Wonderful! Liang Xi Mei () is a 2018 Chinese New Year Singaporean comedy film directed by Jack Neo. It stars Neo, alongside Mark Lee, Henry Thia, Benjamin Tan, Wang Lei, Jaspers Lai, Chua Lee Lian, and Cavin Soh. The film was released on 15 February 2018 in Singapore and Malaysia.

Plot
Liang Xi Mei (Jack Neo) is finally back! Now retired, Liang Xi Mei spends her time looking after her obedient grandchildren. However, Robert (Mark Lee), her eldest son adds to her woes as he is always dreaming of making a fortune through easy means. She pins all her hopes on her youngest son, Albert (Benjamin Tan). Her favouritism stirs up jealousy within Robert, who vows to strike it rich to win Liang Xi Mei’s approval. By chance, Robert picks up the doll that is actually the Goddess of Fortune! She helps Robert but also appeals to him to be more down to earth and practical in his pursuit of success and wealth. Instead, he turns into an ingrate as soon as his hawker business takes off. His arrogance incurs the wrath of the God of Misfortune who decides to teach him a lesson. Soon, trouble ensues among Liang Xi Mei’s family and their best friends Guang Dong Po (Wang Lei) and Lion King (Henry Thia).

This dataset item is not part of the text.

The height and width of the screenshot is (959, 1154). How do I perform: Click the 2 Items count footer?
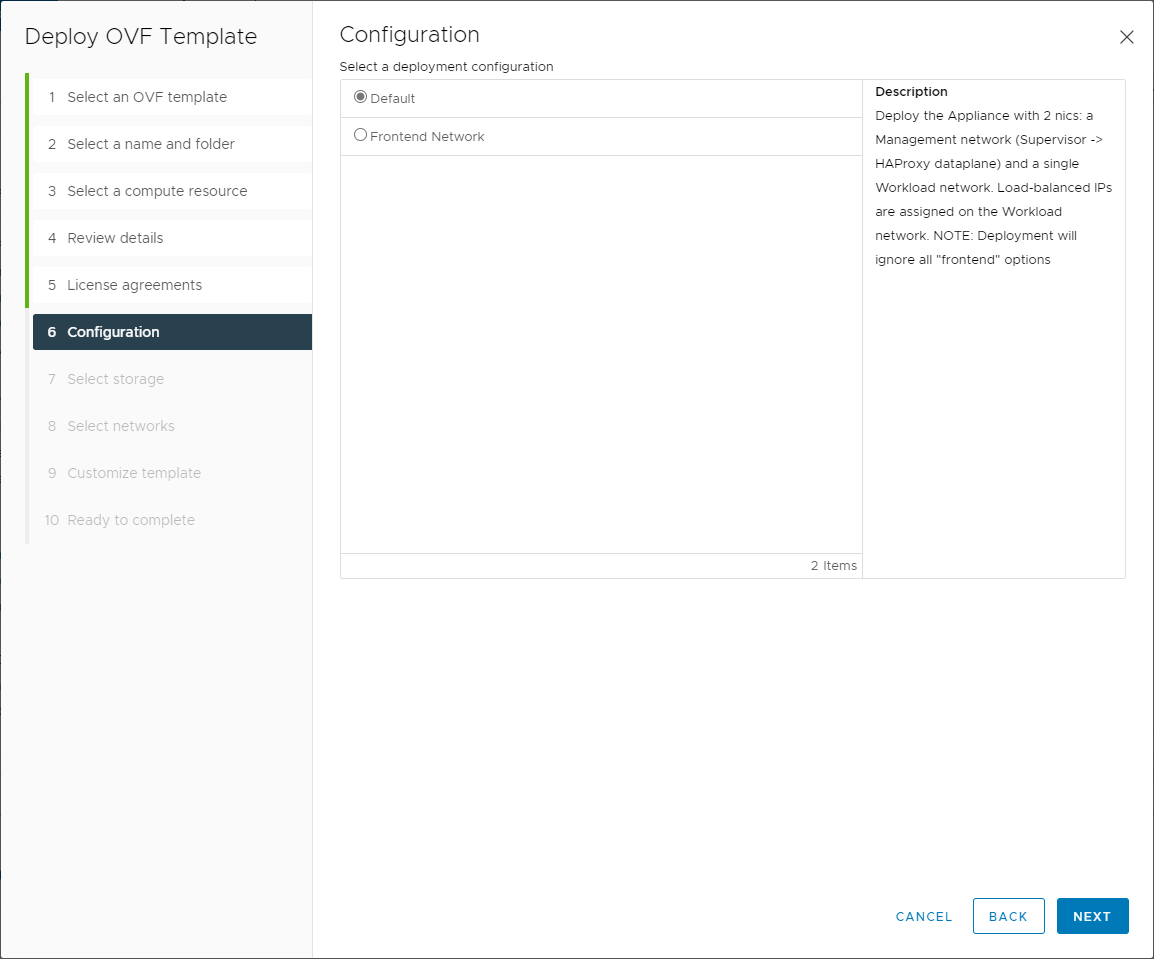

Will they get through this headache of a situation together as a family?

Cast
Jack Neo as Liang Xi Mei/Liang Po Po
Mark Lee as Robert
Henry Thia as Lion King/Ah Gong
Benjamin Tan as Albert
Wang Lei as Guang Dong Po/Wang Lei
Jaspers Lai as Merlion King
Chua Lee Lian as Mary
Cavin Soh as Kway Teow King
Cai Ping Kai as Goddess of Fortune
Gadrick Chin as God of Misfortune 
Toh Xin Hui as Ah Girl
Zhang Wei as Uncle Lee
Ryan Lian as Kidnapper 
Noah Yap as Kidnapper
Richie Koh as Big Boss

Cameo
Yeo Yann Yann as Mrs Fu
Aileen Tan as Mrs Lu
Irene Ang as Mrs Shou
Apple Chan as Young Liang Xi Mei
Leon Lim as Young Uncle Lee

Reception

Critical reception
Yip Wai Yee of The Straits Times gave the film a 1 out of 5 stars, as "showing up only at the beginning of the film and then again briefly at the end, she feels like a complete afterthought, with her name slapped onto the movie title only for marketing purposes." Instead, it mainly focuses on "Ximei's son Robert and his obsession to get rich".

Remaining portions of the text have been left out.